Bu yazıdan iki ay önce de, 19 Eylül’de, gazeteduvar’daki söyleşisinde şu saptamayı yapıyordu:

Ekonominin çökmesi değil, durgunlaşarak çürümesini yaşıyoruz. Çürüme ve dağılma diye de bir süreç var. Uzun sürerse afyon gibi alışırsınız, ‘hayat budur’ diye… Çöküşten daha kötü bir şey bu.
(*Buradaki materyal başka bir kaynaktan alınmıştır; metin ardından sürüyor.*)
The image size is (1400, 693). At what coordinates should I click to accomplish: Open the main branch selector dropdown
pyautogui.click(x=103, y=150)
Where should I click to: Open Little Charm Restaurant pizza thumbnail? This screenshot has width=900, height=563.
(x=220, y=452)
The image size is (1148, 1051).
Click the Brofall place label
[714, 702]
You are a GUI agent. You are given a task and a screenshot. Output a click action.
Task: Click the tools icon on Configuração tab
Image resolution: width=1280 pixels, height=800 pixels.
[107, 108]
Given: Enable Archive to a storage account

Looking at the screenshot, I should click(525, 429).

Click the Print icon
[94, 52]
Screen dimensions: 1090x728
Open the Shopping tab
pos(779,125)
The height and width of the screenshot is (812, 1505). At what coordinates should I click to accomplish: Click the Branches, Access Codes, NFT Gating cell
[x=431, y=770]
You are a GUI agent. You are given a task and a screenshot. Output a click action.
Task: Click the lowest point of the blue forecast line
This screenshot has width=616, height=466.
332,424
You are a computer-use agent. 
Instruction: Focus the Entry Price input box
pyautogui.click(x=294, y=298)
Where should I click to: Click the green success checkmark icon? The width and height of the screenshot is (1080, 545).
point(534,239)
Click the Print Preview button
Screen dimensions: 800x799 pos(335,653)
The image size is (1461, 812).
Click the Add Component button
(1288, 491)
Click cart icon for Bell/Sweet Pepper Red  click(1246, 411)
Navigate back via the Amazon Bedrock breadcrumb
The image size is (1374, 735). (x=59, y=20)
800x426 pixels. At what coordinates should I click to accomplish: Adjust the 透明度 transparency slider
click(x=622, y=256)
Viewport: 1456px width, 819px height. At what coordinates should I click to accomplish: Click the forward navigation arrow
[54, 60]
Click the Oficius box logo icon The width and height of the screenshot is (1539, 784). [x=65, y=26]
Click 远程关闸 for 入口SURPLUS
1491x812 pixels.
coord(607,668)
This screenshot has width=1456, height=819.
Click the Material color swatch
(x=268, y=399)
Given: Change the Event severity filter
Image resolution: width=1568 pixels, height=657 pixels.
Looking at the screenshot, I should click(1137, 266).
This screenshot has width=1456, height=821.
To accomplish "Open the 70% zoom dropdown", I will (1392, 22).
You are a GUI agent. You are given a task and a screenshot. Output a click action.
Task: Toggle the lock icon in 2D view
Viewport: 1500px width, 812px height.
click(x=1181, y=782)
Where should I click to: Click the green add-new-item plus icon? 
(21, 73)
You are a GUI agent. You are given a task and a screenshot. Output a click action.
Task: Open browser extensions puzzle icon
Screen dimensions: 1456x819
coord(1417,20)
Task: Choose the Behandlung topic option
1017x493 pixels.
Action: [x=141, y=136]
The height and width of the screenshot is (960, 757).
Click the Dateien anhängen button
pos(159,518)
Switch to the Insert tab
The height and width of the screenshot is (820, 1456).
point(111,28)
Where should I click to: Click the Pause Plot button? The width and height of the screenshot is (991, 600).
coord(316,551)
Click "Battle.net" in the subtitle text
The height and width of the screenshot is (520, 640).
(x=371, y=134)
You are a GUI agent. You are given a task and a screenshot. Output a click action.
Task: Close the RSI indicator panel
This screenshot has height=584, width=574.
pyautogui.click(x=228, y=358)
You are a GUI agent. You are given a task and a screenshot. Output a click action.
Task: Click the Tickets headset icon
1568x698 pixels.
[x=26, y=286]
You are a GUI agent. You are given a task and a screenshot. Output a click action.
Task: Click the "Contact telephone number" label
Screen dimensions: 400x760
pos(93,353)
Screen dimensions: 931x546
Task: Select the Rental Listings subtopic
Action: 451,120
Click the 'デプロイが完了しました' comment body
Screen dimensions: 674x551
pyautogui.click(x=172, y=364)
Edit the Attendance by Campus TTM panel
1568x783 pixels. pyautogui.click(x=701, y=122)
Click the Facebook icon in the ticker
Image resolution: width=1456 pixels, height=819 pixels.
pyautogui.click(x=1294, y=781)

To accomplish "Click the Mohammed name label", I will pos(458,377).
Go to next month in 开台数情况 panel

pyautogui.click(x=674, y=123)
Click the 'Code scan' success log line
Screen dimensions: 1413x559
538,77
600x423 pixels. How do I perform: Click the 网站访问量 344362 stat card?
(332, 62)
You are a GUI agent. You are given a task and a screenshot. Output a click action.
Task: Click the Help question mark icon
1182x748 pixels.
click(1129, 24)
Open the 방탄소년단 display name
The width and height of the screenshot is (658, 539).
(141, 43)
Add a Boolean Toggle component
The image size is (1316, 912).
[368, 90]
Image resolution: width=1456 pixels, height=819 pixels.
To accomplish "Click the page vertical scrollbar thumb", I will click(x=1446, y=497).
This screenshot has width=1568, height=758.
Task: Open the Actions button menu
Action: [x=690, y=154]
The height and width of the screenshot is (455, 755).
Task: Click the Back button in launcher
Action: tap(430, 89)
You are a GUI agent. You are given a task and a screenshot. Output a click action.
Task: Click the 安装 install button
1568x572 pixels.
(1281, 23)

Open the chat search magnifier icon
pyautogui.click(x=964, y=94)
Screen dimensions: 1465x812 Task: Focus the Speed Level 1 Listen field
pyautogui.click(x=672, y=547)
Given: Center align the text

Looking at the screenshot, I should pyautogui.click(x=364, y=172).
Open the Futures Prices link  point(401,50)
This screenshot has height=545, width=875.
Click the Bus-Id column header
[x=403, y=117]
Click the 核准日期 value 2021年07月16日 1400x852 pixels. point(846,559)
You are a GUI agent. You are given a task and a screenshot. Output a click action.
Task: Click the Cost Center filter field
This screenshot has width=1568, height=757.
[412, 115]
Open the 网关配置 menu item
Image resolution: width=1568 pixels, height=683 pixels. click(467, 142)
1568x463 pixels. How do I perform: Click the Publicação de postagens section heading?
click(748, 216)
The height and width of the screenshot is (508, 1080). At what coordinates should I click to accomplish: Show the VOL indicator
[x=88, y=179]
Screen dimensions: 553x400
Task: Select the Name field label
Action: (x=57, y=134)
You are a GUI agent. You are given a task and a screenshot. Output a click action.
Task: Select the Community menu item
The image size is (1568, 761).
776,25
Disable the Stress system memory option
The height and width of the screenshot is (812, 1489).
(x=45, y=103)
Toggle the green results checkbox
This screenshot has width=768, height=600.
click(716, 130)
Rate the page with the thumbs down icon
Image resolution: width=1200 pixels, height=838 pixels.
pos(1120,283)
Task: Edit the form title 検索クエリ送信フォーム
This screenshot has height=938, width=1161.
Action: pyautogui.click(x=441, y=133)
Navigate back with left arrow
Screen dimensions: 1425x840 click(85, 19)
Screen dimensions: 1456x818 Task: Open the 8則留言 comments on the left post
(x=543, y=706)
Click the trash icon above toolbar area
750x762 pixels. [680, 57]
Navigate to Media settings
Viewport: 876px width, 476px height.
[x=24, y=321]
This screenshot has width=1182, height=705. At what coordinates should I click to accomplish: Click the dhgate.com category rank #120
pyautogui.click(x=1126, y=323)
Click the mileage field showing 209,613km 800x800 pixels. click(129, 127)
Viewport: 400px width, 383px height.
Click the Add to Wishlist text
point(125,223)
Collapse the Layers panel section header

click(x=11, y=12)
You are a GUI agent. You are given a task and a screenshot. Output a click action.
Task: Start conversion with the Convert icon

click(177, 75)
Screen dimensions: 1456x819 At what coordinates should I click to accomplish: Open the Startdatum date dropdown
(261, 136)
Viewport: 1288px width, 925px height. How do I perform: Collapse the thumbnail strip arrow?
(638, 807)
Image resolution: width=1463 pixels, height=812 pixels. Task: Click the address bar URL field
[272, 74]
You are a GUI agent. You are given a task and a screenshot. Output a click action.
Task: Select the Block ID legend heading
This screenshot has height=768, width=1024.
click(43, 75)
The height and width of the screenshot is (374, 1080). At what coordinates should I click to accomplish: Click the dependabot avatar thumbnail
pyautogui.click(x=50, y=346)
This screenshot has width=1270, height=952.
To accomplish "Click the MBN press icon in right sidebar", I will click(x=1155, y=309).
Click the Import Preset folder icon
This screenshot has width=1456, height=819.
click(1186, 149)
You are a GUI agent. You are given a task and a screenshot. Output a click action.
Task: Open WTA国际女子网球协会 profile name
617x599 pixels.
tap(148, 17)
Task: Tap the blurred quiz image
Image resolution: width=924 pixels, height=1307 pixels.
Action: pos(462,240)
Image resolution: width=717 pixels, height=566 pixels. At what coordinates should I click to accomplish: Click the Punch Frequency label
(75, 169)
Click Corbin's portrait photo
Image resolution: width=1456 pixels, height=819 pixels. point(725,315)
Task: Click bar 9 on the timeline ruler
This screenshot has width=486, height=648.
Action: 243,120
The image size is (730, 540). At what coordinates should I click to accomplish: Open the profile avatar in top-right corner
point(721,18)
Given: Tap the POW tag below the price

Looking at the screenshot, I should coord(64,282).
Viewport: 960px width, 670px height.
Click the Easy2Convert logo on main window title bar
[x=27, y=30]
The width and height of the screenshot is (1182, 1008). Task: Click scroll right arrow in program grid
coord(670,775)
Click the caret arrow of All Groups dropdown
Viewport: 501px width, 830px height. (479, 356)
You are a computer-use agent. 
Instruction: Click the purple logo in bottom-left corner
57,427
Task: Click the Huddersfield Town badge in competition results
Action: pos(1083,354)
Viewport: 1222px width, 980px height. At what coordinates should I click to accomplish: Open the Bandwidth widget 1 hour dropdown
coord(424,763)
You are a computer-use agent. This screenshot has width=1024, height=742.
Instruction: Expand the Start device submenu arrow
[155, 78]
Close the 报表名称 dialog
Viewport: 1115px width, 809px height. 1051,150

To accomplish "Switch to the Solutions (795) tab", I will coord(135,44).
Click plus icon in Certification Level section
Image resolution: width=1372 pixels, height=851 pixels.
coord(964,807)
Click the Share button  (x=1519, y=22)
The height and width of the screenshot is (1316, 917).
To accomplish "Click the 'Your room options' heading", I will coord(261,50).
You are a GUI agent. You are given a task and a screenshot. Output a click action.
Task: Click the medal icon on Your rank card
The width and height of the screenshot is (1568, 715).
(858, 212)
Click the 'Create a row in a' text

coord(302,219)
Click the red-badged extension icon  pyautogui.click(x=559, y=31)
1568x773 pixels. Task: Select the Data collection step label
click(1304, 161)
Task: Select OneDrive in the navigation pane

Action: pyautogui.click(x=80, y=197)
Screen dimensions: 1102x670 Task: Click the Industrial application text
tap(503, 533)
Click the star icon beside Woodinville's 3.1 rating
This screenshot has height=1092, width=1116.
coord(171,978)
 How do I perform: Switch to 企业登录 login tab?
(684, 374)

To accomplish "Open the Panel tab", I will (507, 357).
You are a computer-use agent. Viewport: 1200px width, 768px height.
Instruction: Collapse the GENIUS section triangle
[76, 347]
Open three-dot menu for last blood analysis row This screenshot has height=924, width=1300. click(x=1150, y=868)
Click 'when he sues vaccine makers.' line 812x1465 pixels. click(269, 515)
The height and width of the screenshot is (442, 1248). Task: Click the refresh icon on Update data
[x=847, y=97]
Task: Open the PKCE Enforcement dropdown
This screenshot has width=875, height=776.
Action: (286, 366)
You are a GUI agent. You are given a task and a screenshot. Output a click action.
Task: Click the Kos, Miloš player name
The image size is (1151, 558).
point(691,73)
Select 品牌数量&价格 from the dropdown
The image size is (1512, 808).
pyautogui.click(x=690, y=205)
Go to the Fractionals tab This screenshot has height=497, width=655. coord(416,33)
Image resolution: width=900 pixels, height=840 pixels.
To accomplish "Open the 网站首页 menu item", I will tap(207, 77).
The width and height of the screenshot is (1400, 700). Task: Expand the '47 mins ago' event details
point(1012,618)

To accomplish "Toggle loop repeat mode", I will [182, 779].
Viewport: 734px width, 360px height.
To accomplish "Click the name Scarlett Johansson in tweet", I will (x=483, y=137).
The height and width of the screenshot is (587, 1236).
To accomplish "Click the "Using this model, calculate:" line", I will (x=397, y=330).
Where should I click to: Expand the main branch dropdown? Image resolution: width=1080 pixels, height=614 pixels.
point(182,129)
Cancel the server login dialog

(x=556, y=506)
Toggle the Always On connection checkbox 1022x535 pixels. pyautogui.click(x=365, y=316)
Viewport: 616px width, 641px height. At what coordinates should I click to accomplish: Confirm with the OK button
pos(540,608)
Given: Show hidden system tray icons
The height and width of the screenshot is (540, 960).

Diğer bir uçta da vahşi kapitalizmden nemalananlar, büyük rantları gelire dönüştürerek parazitleşen yaşam tarzlarını sürdürenler var… Öte yandan, toplumsal çürümenin, kapitalizmin vahşileşme konjonktürünün ötesine giden İslâmcı faşizm boyutu da var.”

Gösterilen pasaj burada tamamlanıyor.